Set out the entries below as a numbered list, leaving out any blank lines.

Records shown =>
□ □ □ □ □ □ □

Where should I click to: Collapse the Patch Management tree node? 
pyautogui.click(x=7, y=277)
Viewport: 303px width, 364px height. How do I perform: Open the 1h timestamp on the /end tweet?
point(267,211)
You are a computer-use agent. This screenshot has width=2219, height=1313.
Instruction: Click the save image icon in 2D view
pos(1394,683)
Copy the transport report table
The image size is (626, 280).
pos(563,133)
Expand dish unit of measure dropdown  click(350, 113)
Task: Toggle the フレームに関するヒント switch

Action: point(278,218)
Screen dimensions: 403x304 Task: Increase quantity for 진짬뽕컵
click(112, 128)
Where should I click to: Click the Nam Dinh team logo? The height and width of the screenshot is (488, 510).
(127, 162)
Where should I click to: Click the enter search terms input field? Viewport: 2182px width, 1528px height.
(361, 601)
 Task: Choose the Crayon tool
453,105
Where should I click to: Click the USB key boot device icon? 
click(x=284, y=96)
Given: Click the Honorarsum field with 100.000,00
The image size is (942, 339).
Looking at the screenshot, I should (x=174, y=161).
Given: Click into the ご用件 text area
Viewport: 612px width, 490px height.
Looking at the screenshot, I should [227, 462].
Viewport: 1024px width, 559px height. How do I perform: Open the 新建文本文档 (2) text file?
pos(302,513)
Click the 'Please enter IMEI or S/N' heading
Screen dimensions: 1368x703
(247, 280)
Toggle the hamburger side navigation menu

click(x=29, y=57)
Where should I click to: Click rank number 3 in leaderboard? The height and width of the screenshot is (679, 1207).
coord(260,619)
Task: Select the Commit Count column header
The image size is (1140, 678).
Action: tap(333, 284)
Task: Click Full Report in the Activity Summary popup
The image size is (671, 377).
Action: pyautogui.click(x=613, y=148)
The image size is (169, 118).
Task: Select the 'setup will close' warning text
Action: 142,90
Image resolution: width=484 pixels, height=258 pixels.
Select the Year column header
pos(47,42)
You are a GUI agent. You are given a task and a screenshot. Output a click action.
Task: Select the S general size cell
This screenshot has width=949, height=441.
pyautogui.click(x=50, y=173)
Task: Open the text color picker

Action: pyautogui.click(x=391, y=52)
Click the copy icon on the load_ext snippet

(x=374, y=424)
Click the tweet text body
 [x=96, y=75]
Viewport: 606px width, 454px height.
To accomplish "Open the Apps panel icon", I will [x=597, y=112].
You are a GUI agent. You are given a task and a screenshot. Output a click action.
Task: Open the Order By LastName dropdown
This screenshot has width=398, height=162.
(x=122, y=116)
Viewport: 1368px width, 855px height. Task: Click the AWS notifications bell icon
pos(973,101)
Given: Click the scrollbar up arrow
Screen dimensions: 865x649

□ □ □ □ □ □ □

Answer to this task =>
1. Where should I click to: Collapse the Patch Management tree node? 
2. pyautogui.click(x=7, y=277)
3. Viewport: 303px width, 364px height. How do I perform: Open the 1h timestamp on the /end tweet?
4. point(267,211)
5. You are a computer-use agent. This screenshot has width=2219, height=1313.
6. Instruction: Click the save image icon in 2D view
7. pos(1394,683)
8. Copy the transport report table
9. The image size is (626, 280).
10. pos(563,133)
11. Expand dish unit of measure dropdown  click(350, 113)
12. Task: Toggle the フレームに関するヒント switch
13. Action: point(278,218)
14. Screen dimensions: 403x304 Task: Increase quantity for 진짬뽕컵
15. click(112, 128)
16. Where should I click to: Click the Nam Dinh team logo? The height and width of the screenshot is (488, 510).
17. (127, 162)
18. Where should I click to: Click the enter search terms input field? Viewport: 2182px width, 1528px height.
19. (361, 601)
20.  Task: Choose the Crayon tool
21. 453,105
22. Where should I click to: Click the USB key boot device icon? 
23. click(x=284, y=96)
24. Given: Click the Honorarsum field with 100.000,00
25. The image size is (942, 339).
26. Looking at the screenshot, I should (x=174, y=161).
27. Given: Click into the ご用件 text area
28. Viewport: 612px width, 490px height.
29. Looking at the screenshot, I should [227, 462].
30. Viewport: 1024px width, 559px height. How do I perform: Open the 新建文本文档 (2) text file?
31. pos(302,513)
32. Click the 'Please enter IMEI or S/N' heading
33. Screen dimensions: 1368x703
34. (247, 280)
35. Toggle the hamburger side navigation menu
36. click(x=29, y=57)
37. Where should I click to: Click rank number 3 in leaderboard? The height and width of the screenshot is (679, 1207).
38. coord(260,619)
39. Task: Select the Commit Count column header
40. The image size is (1140, 678).
41. Action: tap(333, 284)
42. Task: Click Full Report in the Activity Summary popup
43. The image size is (671, 377).
44. Action: pyautogui.click(x=613, y=148)
45. The image size is (169, 118).
46. Task: Select the 'setup will close' warning text
47. Action: 142,90
48. Image resolution: width=484 pixels, height=258 pixels.
49. Select the Year column header
50. pos(47,42)
51. You are a GUI agent. You are given a task and a screenshot. Output a click action.
52. Task: Select the S general size cell
53. This screenshot has width=949, height=441.
54. pyautogui.click(x=50, y=173)
55. Task: Open the text color picker
56. Action: pyautogui.click(x=391, y=52)
57. Click the copy icon on the load_ext snippet
58. (x=374, y=424)
59. Click the tweet text body
60.  [x=96, y=75]
61. Viewport: 606px width, 454px height.
62. To accomplish "Open the Apps panel icon", I will [x=597, y=112].
63. You are a GUI agent. You are given a task and a screenshot. Output a click action.
64. Task: Open the Order By LastName dropdown
65. This screenshot has width=398, height=162.
66. (x=122, y=116)
67. Viewport: 1368px width, 855px height. Task: Click the AWS notifications bell icon
68. pos(973,101)
69. Given: Click the scrollbar up arrow
70. Screen dimensions: 865x649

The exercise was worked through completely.